Selected passage –
[Start of section]

The officials said OPM held down the average increase through negotiations
with insurance companies and by allowing health maintenance organizations to
raise the co-payments or add co-payments for their enrollees.

The federal program also will see the introduction of a new
"consumer-directed option" sponsored by the American Postal Workers Union,
the officials said.

In the APWU plan, enrollees will receive a health-spending account worth
$1,000 for individuals and $2,000 for families. Employees will be able to
draw from the account to pay for doctor visits, lab tests and prescription
drugs. They may also use the account to pay for dental and eye care.

Unspent account dollars are rolled over to the next year. If an employee
spends all of the money, they must cover all their medical expenses out of
their pockets, ranging up to $600 for individuals and $1,200 for families,
before traditional health plan coverage kicks in.

The National Association of Retired Federal Employees said it would oppose
the new APWU option and called on OPM to withdraw the plan before the start
of the year.

NARFE president Frank G. Atwater said his group feared the new plan would
divide healthy and sick persons into different coverage options and drive up
premiums in FEHBP's more comprehensive plans.

[End of section]

Supplied data –
[Start of section]

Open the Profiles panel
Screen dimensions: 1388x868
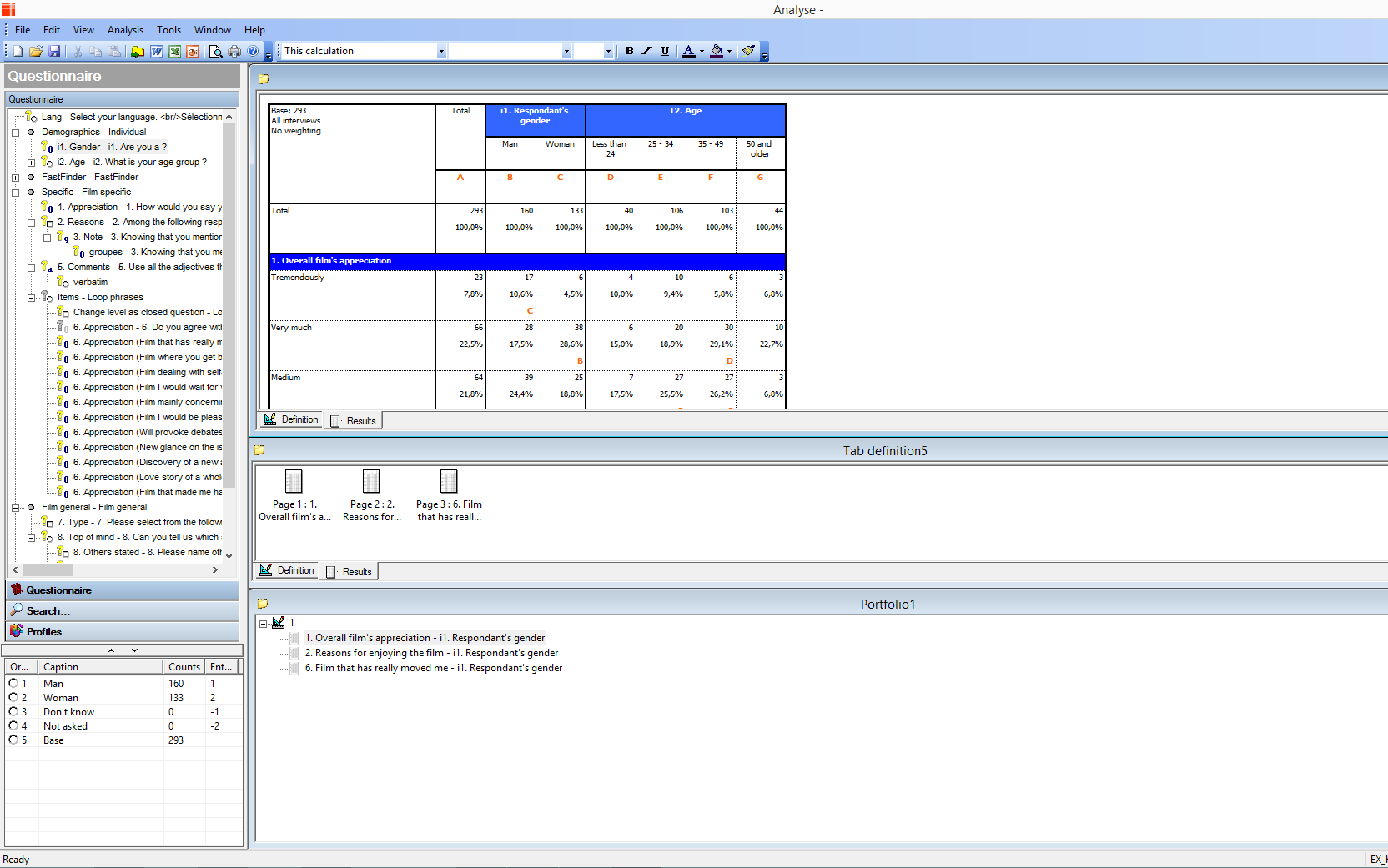coord(44,632)
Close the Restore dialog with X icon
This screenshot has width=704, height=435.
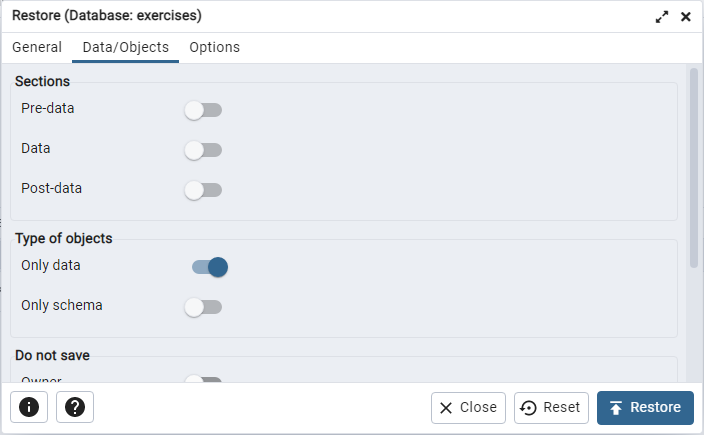pyautogui.click(x=686, y=17)
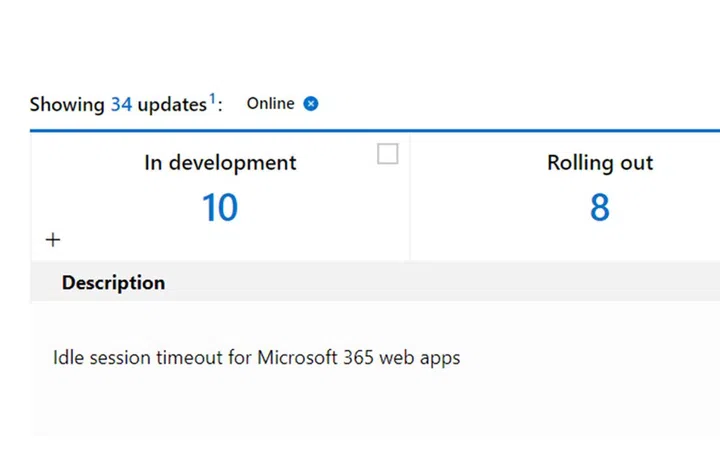Expand details with the plus icon
720x459 pixels.
53,239
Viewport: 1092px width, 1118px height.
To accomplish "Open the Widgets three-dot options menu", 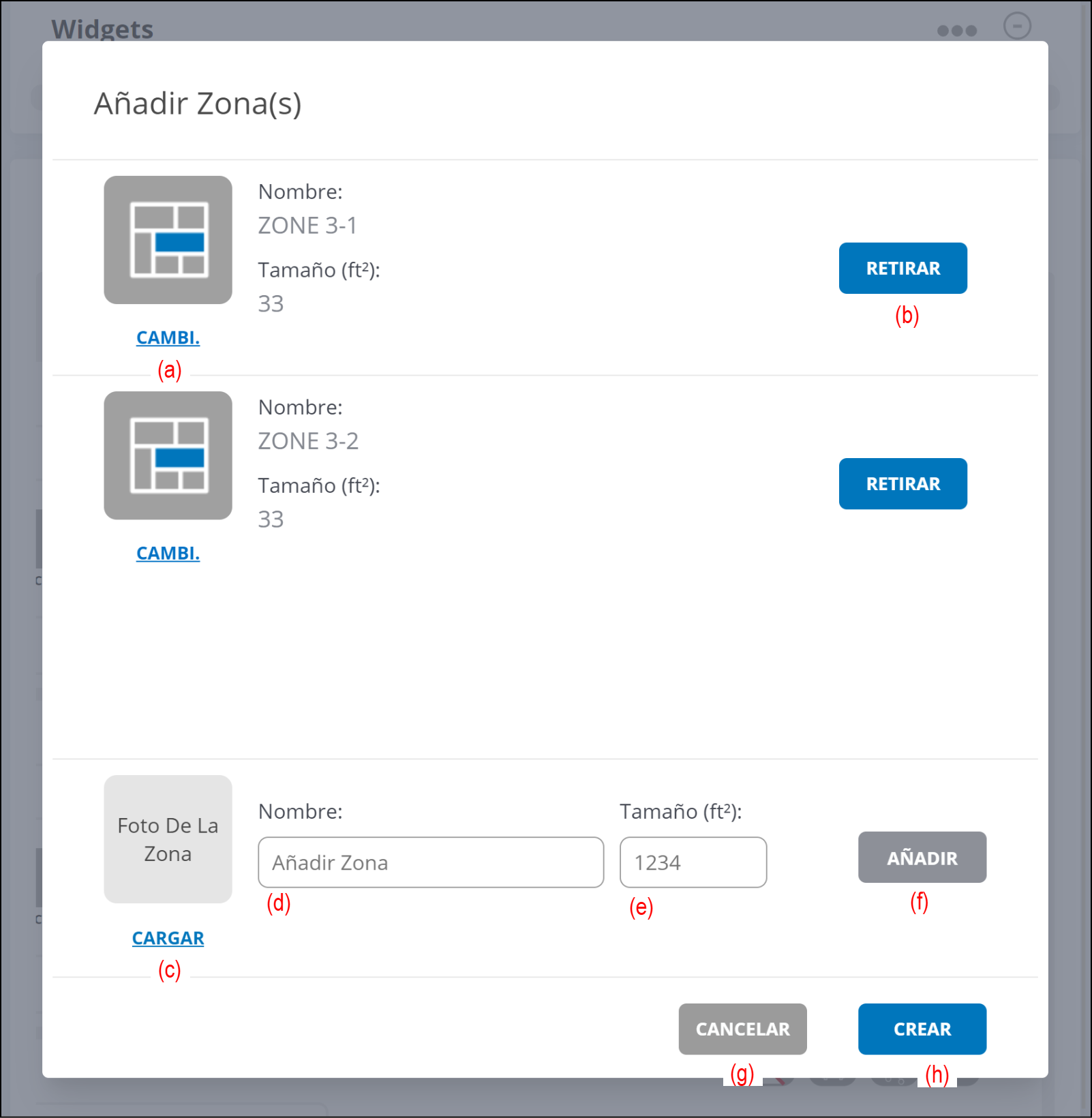I will click(956, 31).
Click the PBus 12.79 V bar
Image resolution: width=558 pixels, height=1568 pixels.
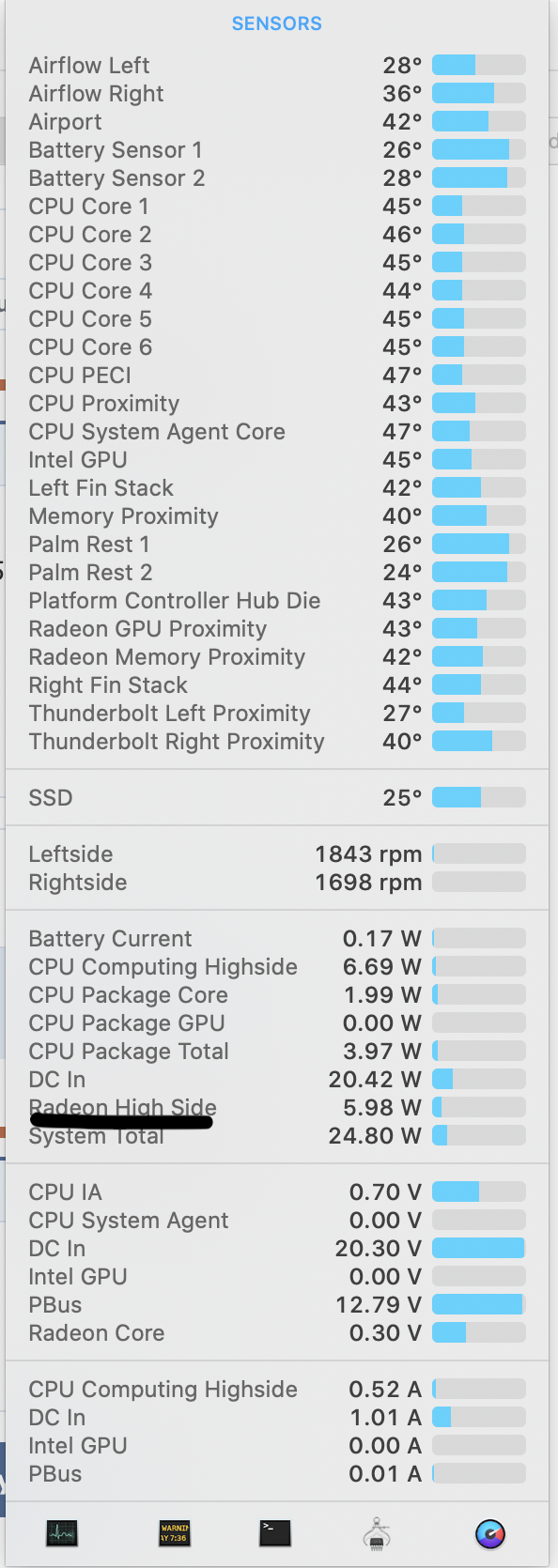point(479,1305)

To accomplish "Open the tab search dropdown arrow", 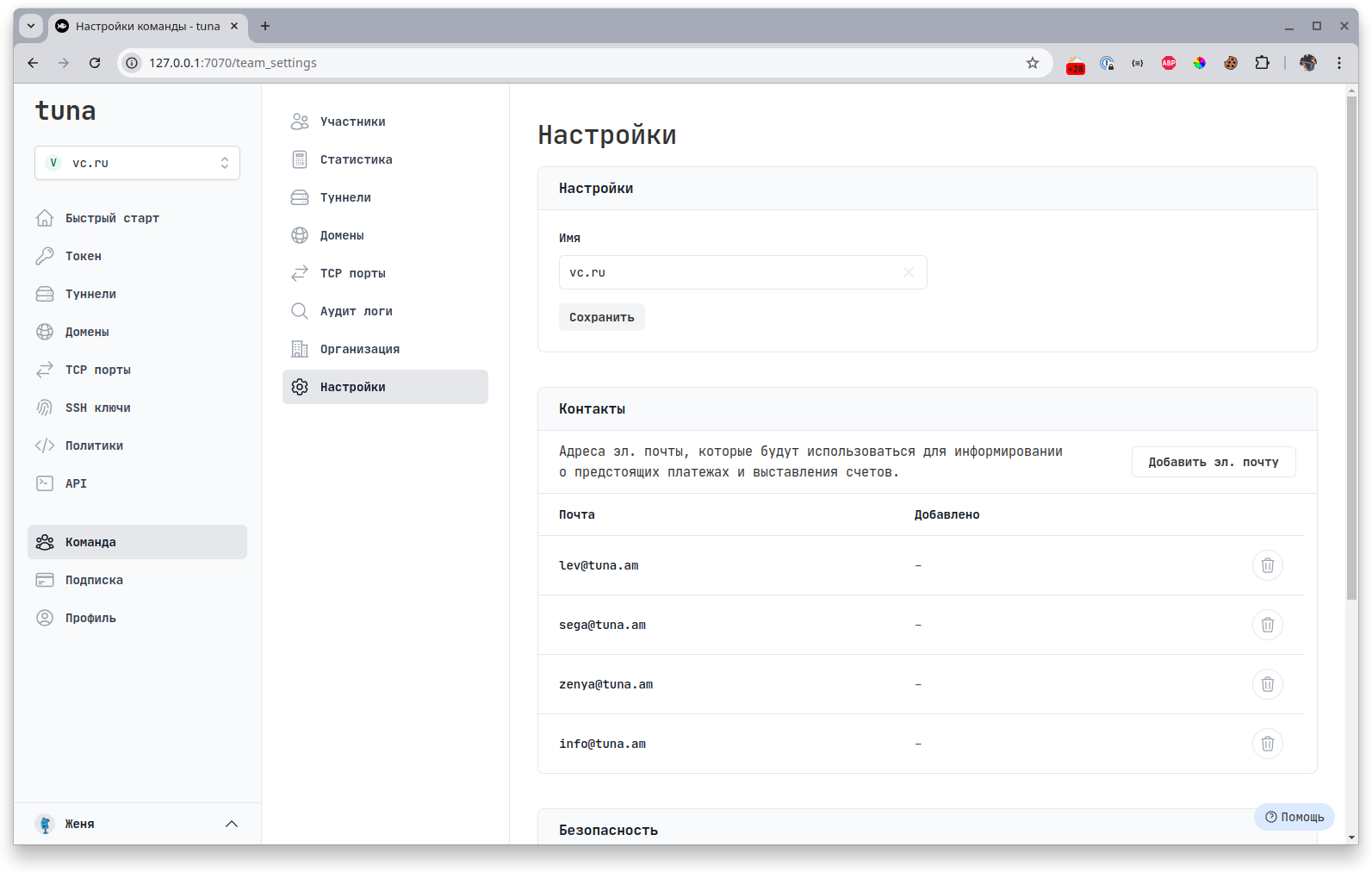I will (31, 26).
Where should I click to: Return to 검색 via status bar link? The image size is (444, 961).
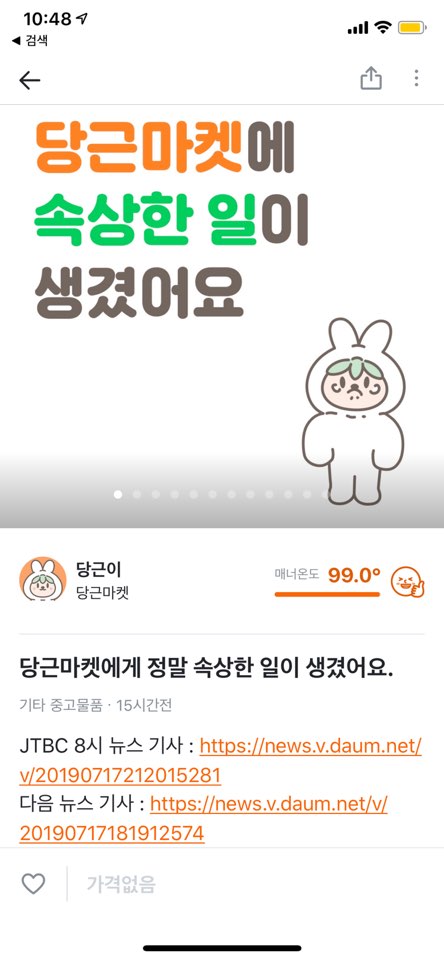(29, 41)
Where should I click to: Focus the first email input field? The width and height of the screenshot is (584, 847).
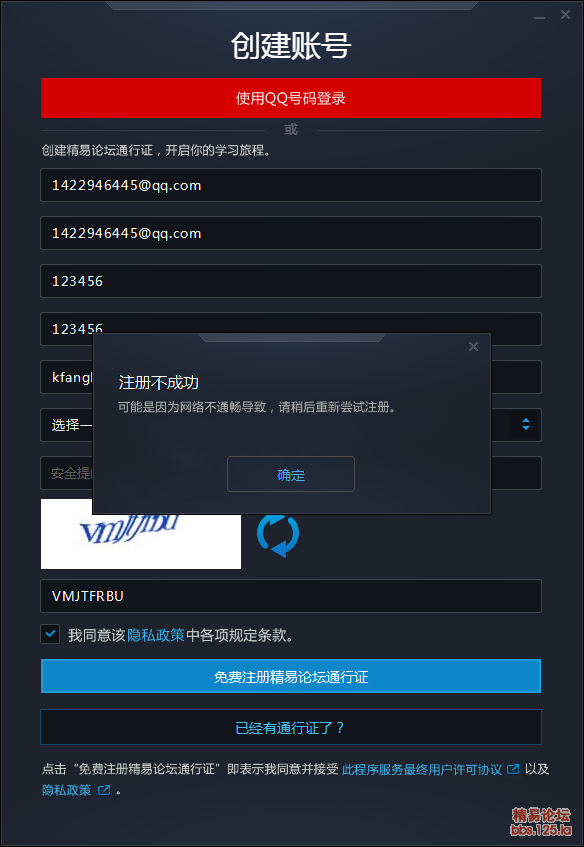point(291,185)
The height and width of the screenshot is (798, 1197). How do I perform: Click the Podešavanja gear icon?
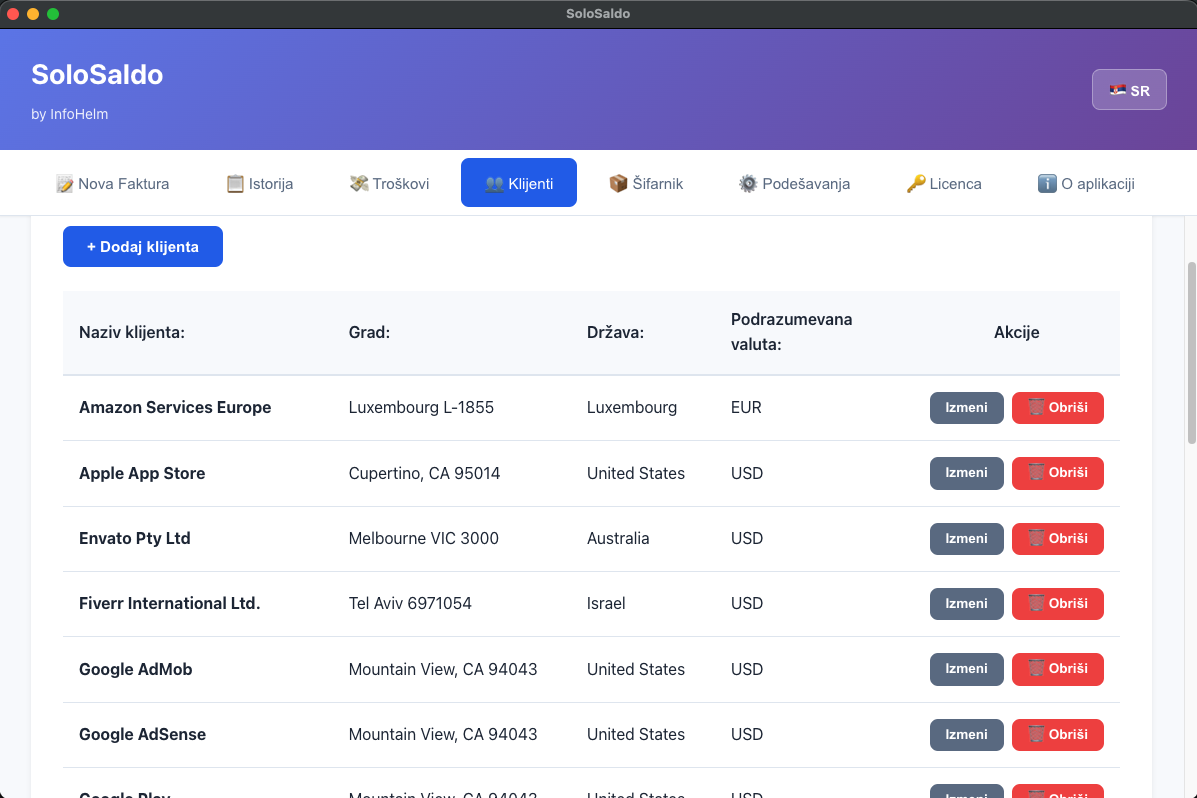click(748, 184)
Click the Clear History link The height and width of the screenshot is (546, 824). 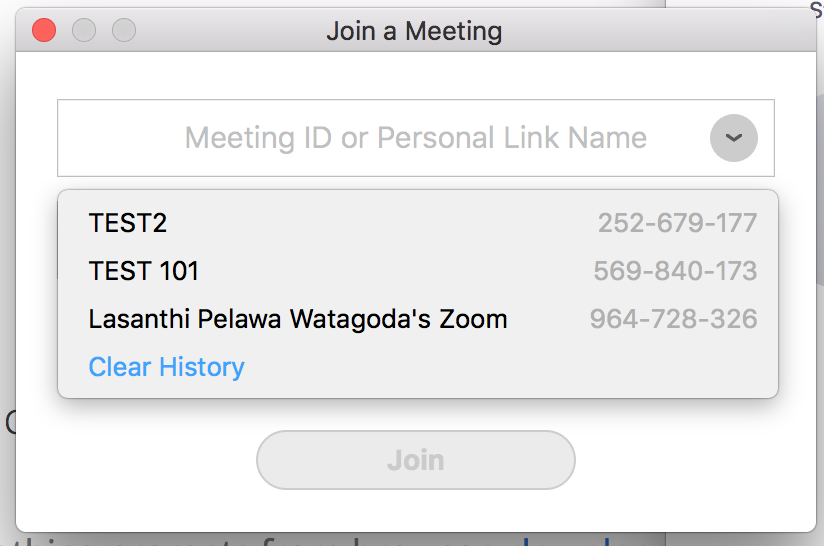(167, 367)
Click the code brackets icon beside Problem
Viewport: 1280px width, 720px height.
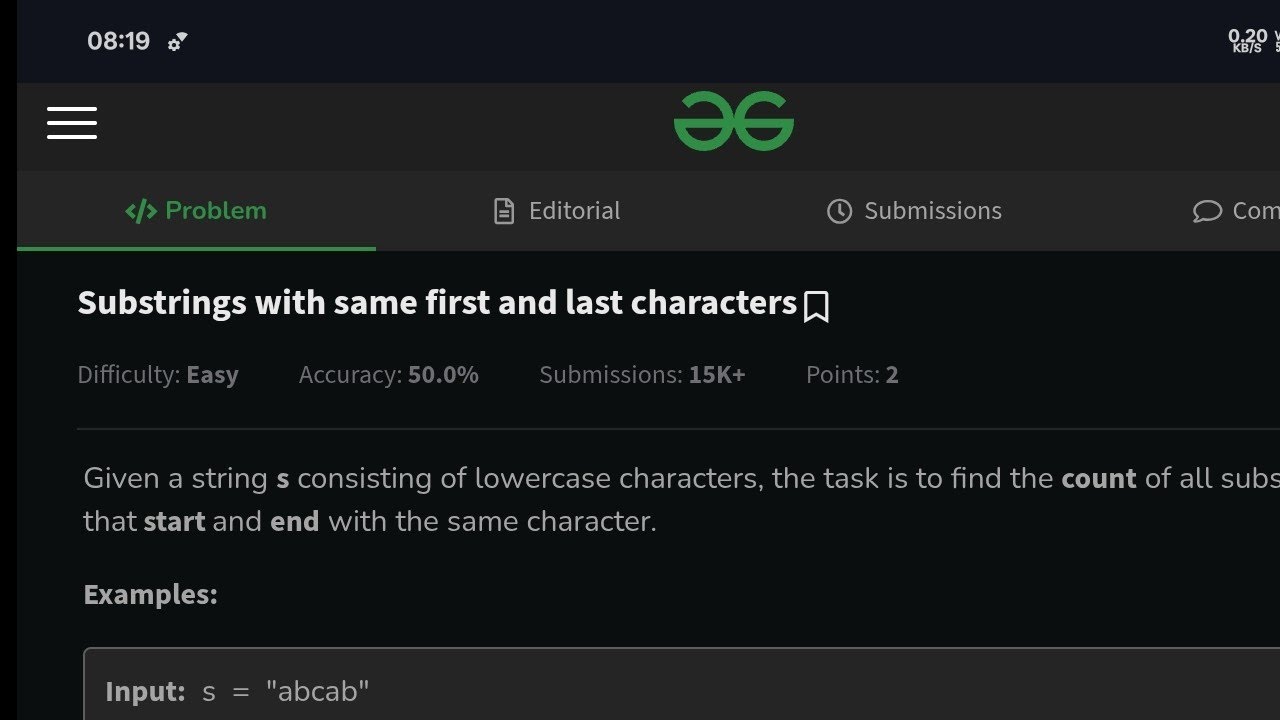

[End of section]

Task 1 –
According to the federal health benefits passage, how much is the APWU health-spending account worth for a family?
Task 2 –
Carry the federal health benefits passage forward from its final sentence.
The items come from a different source than the federal health benefits passage.

Answer section 1 –
$2,000.

Answer section 2 –
http://www.washingtonpost.com/wp-dyn/articles/A29075-2002Sep17.html

And from a press release from the Office of Personnel Management:

Kay Coles James, Director of the OPM:

"Because our program is designed to let employees and retirees compare
benefits, costs and other features important to them in a health plan, they
can select one plan from among many and get the most bang for their
health-care dollars. At the same time, having a choice of plans promotes
healthy competition among carriers for subscribers and helps contain costs."

"I met with the FEHB plans and asked for their best ideas to help hold down
premiums and promote quality. And I encouraged them to explore all
reasonable options to constrain premium increases, while maintaining a
benefits program that is highly valued by our employees and retirees, as
well as attractive to prospective federal employees. One result is an
innovative consumer-driven option under the APWU health plan."

http://www.opm.gov/pressrel/2002/MO-FEHB.asp

Comment: The FEHBP is the largest employer-sponsored health insurance
program in the nation. Changes in the FEHBP will reflect changes in our
entire system of funding health care. We need to be concerned about premium
increases and about the new consumer-directed accounts.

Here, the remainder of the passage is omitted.